Thursday, February 23, 2023

Major Thirds on Minor Chords: How James Moody might have been the greatest improviser of all time

 

The other day, I stopped to talk to a colleague at JMU (thank you, Donna Wampler!) who was placing donated cds on a table.  I saw this Dexter Gordon album, The Tower of Power, and I snatched it up.  I actually bought the record at Tower Records in Boston back in the 80s, when I was a teenager.  I had very few records back then and I listened to this one over and over.  I still have my vinyl copy, but I haven't listened to it in years.  Having it on cd was too good to pass up.  The next morning, I popped it in the stereo while I drank my morning tea.

I have been teaching jazz improvisation for thirty years.  In that time, I have always taught that you can wiggle your way out of any note on any chord, as long as you do it with style and intention.  There is one exception: you can't play the major third on a minor chord.  I call it "the dreaded flat eleventh!"

The first track is a tenor battle between Dexter and James Moody on a minor tune with a cycle bridge.  I listened to this album probably a hundred times when I was a kid.  Remember, we didn't have the internet back then, so I had a handful of albums and listened to them over and over again.

Imagine my astonishment when I hear Moody absolutely slay a major third on a minor chord.  Check it out below at around 3:30.

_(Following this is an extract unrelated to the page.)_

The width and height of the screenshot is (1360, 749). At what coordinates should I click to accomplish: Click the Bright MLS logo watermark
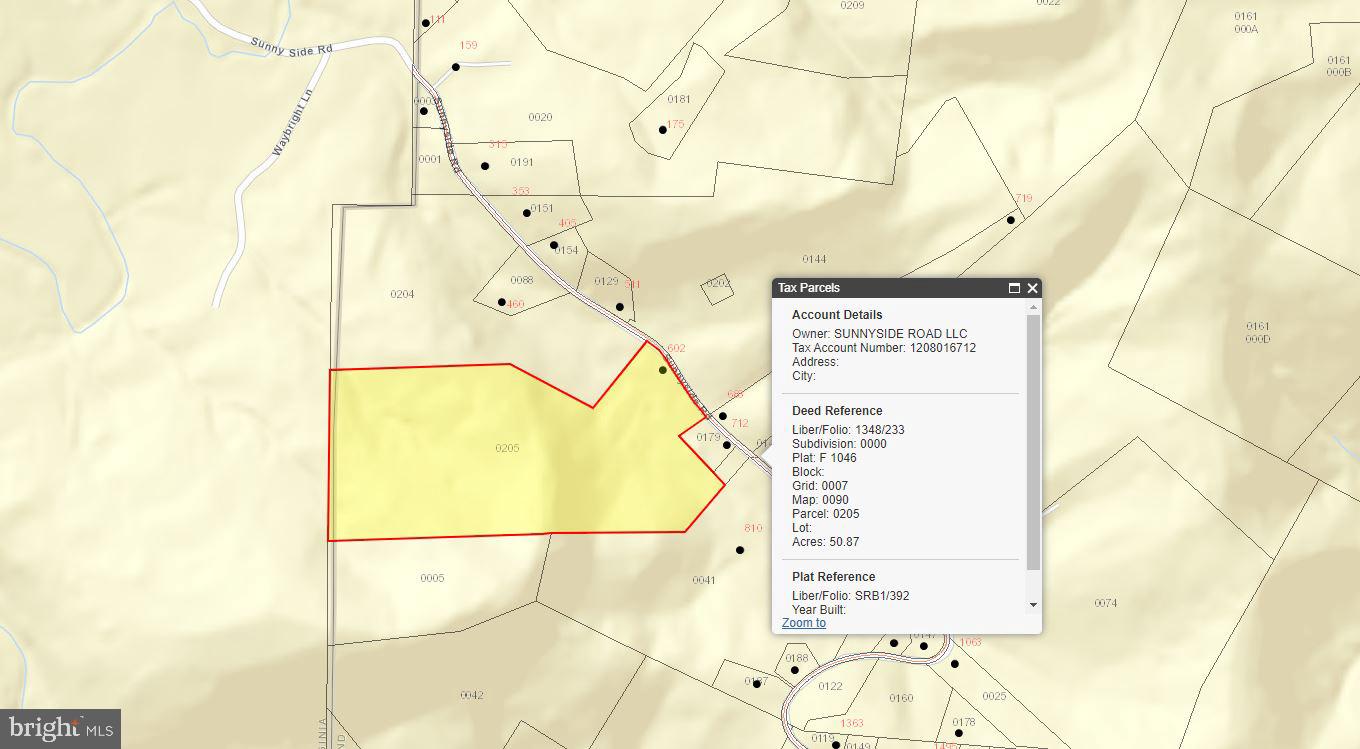click(60, 728)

Yes, he is using the major third as a super slick lower chromatic neighbor to the eleventh, which is a superb note choice on a minor chord, but he leans on that major third pretty hard.  It is jarring to my adult ears, but in a very satisfying way.  I almost fell out of my chair when I heard it.

And then, later in the solo, he does it again.  I have questions!!! Is Moody doing this as an amazing prank?  A bar bet with Dexter?  Did he do it by accident and then wink at us by doing it again, acknowledging the accident?  Or did he just hear this as sounding good?

It does sound good.  Actually, it sounds great.  It might be the most genius thing that I have ever heard.  A major third on a minor chord is the most dissonant choice imaginable.  You can play minor on major and it sounds bluesy.  You can play different sevenths, as long as you resolve them correctly.  But I never thought of sliding a major third up to the eleventh of a minor chord.  Check it out.  My mind is blown!  Skip to around 4:55.



I am so grateful for this crazy discovery.  It is a reminder that anything is possible, as long as it is played with conviction and style.  James Moody spoke to me through a kind of time machine this week, upending my most core ideas about how to improvise jazz.  If Moody could play major thirds on minor chords, I believe that anything is possible.  Peace.